## [WHAT TO PRODUCE]
Continue the essay below on Hilary Mantel's portrayal of Thomas Cromwell and Thomas More, picking up right after its last sentence.

## [PASSAGE]

The Priest and the Ploughboy: Hilary Mantel, More, and Cromwell

Celebrated historical-novelist Dame Hilary Mantel has died at 70. Of her many books, she will be most remembered for her final triumph, the Wolf Hall trilogy. Recently, she received an annual prize for historical writing from Lapham Quarterly, whose editor acclaimed that Mantel “has done for Thomas Cromwell what Shakespeare did for Richard III!” This may be true, but in a different sense than the statement intended. Mantel’s epic trilogy certainly brings the high drama and court politics of Tudor England to life in Shakespearian technicolor. But critics accuse her of unfairly caricaturing Cromwell’s rival, Thomas More, with the same malice and factual license with which the Bard transformed the Yorkist king into a monstrous hunchback.

Of course, the works are fiction. Diarmaid McCulloch goes so far, in the first lines of his imposing Cromwell biography, to assert that “calling them ‘historical novels’ [is] an injustice; they are novels which happen to be set in the sixteenth century.” In spite of Mantel’s “profound knowledge,… novels they remain.” Yet, Mantel herself professed, in accepting Lapham Quarterly’s prize, that her greatest satisfaction has been to see her trilogy “capture the attention of historians, and… [inspire] new academic work.” Clearly, she took her work seriously and hoped that others would do likewise.

What does Mantel’s trilogy achieve? Albeit for a different audience, she has affected a reconstruction of Cromwell in the popular imagination akin to Lin-Manuel Miranda’s transformation of Alexander Hamilton from elitist friend of bankers to plucky immigrant and scourge of hypocritical slave-driving nabobs. Mantel’s Cromwell is the archetypal self-made man; great in genius yet meek in spirit. Contemporary rivals saw in Cromwell a grasping aspirant of Machiavellian ambition. Mantel portrays a humane statesman, the paragon of an age: a discerning judge of men, he masters and recalls every detail, learns languages with urbane ease, gives astute counsel, and practices shrewd diplomacy. Most of all, he is loyal and generous. In Mantel’s retelling, the driving force in Cromwell’s career is his memory of his first master Cardinal Wolsey’s betrayal and downfall. He sets himself unflinchingly to work vengeance, but, hearing his inner discourse, the reader perceives a good and faithful servant rather than a maniacal Monte Cristo.

## [PROVIDED DATA]
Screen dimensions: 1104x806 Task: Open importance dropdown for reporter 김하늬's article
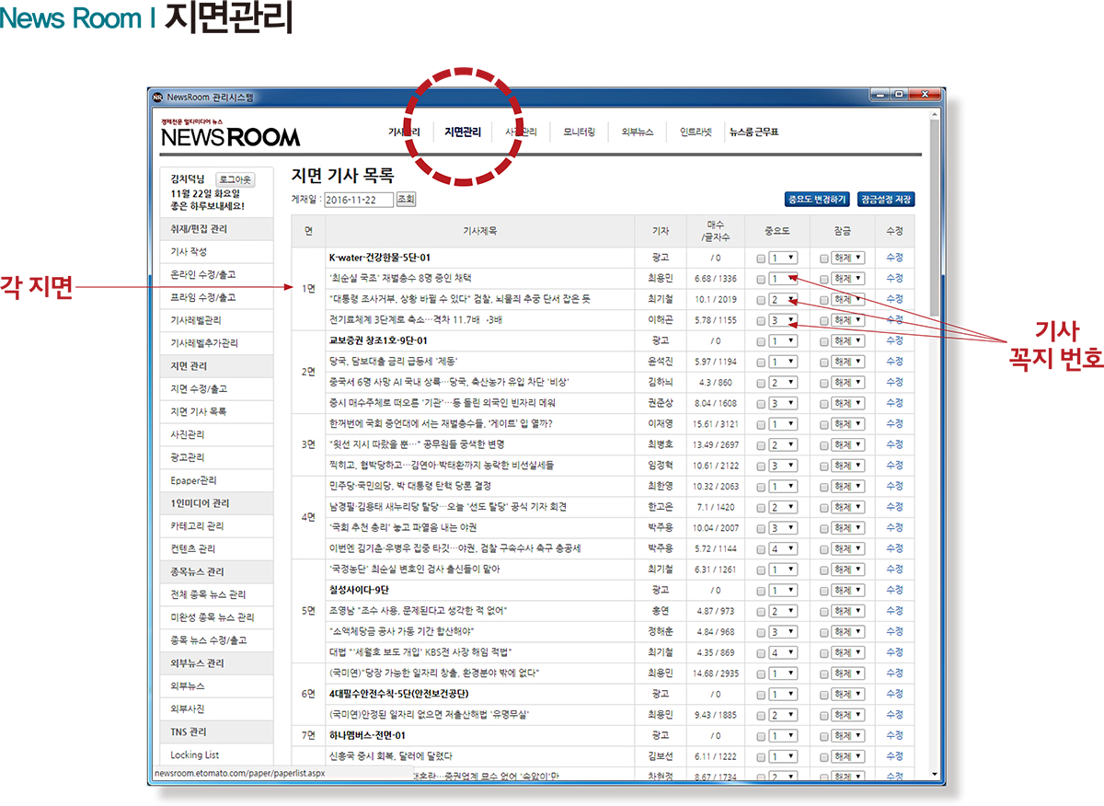784,383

## [SOLVED PROBLEM]
Above all, Mantel’s Cromwell retains an inner humility born of his lowly origin. His jealous, plotting rivals of noble lineage declaim him as upstart blacksmith’s son from Putney. Readers see a great-souled man of affairs who treats the lowliest household servant with dignity, his wife with tenderness, and his children with affection. In contrast, Mantel portrays Thomas More as a self-absorbed snob and domineering domestic tyrant. The juxtaposition is embodied midway through the first novel in the person of Dick Purser, Cromwell’s kennel boy. Cromwell casually recounts of his prior history that “More took him in out of guilt after he was orphaned—I cannot say More killed the father outright, but he had him in the pillory and in the tower, and it broke his health. Dick told the other boys he did not believe God was in the Communion host, so More had him whipped before the household. Now I have brought him here. What else could I do? I will take in any others he ill-treats.”

In an earlier chapter, Mantel invents a childhood meeting between Cromwell and More. Her protagonist, at that point merely an anonymous servant in Lambeth Palace, brings a bread loaf to his future rival, then a fourteen-year-old scholar preparing for Oxford. Cromwell sets the loaf down and hesitates momentarily: “Master Thomas said, ‘Why do you linger?’ But he did not throw anything at him. ‘What is in that great book?’ He asked, and Master Tomas replied, smiling, ‘Word, words, just words.’” Mantel returns to this scene several times throughout the trilogy. Before More’s death, Cromwell even asks whether he remembers the interaction; naturally, he does not. Mantel’s Cromwell sees everything, especially the human dignity of the lowly; he forgets nothing. Her sneering, conceited More would never condescend to share the world of letters with an invisible house boy.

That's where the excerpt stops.